◆ Task to carry out: Narrow the data below down to the lines containing "screenshot".

[Stored data]
━━━
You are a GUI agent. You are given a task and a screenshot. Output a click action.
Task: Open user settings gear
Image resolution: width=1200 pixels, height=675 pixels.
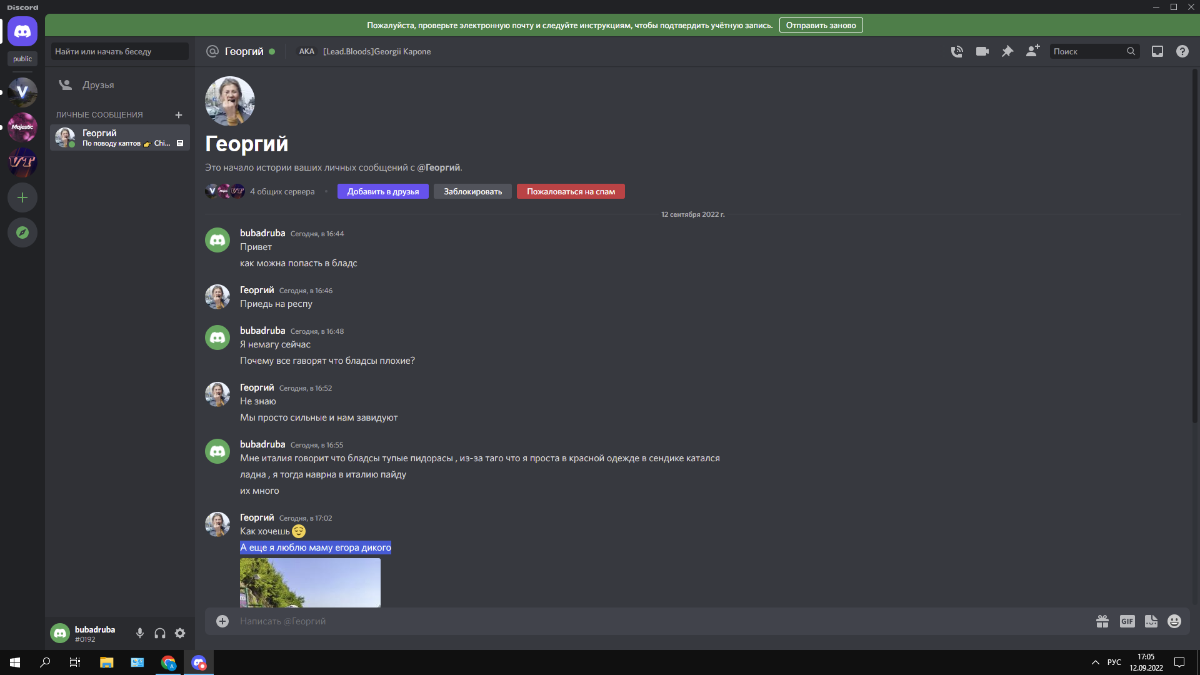(180, 633)
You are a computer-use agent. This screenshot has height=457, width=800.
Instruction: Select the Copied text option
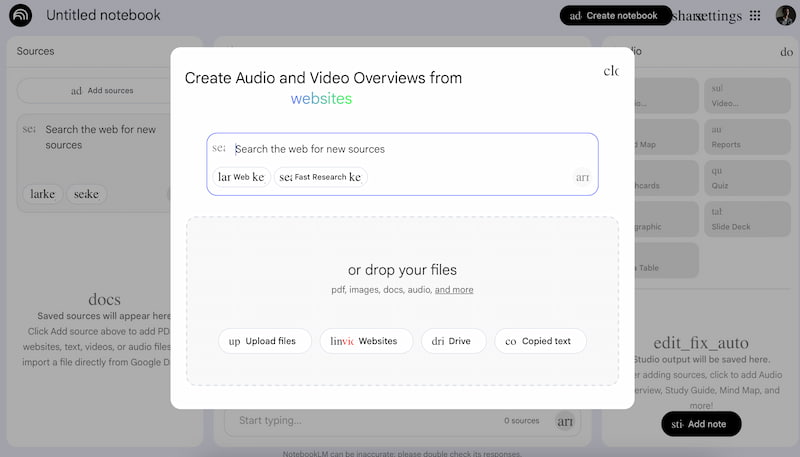[x=540, y=341]
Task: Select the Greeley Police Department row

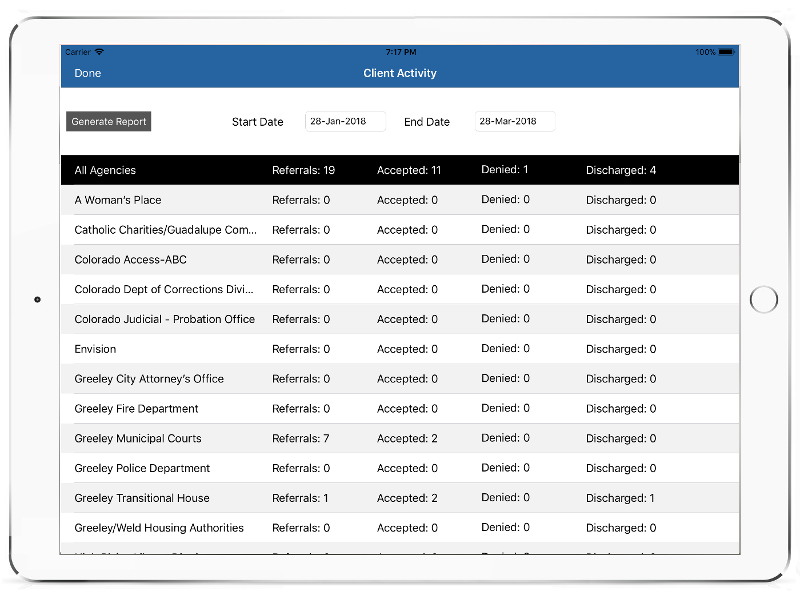Action: click(400, 468)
━━━
◆ Answer for the task:
You are a GUI agent. You are given a task and a screenshot. Output a click action.
You are a computer-use agent. This screenshot has height=457, width=800.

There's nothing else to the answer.